## TASK DESCRIPTION
Restate all the data exactly, so that each line is the same as before.

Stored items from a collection
□ □ □ □ □

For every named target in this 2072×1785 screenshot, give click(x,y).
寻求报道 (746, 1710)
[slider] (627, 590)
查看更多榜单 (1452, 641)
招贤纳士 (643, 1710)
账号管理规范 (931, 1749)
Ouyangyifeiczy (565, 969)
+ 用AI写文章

□ □ □ □ □

## REPLY TO THE TASK
For every named target in this 2072×1785 screenshot, give click(x,y).
寻求报道 (746, 1710)
[slider] (627, 590)
查看更多榜单 (1452, 641)
招贤纳士 (643, 1710)
账号管理规范 (931, 1749)
Ouyangyifeiczy (565, 969)
+ 用AI写文章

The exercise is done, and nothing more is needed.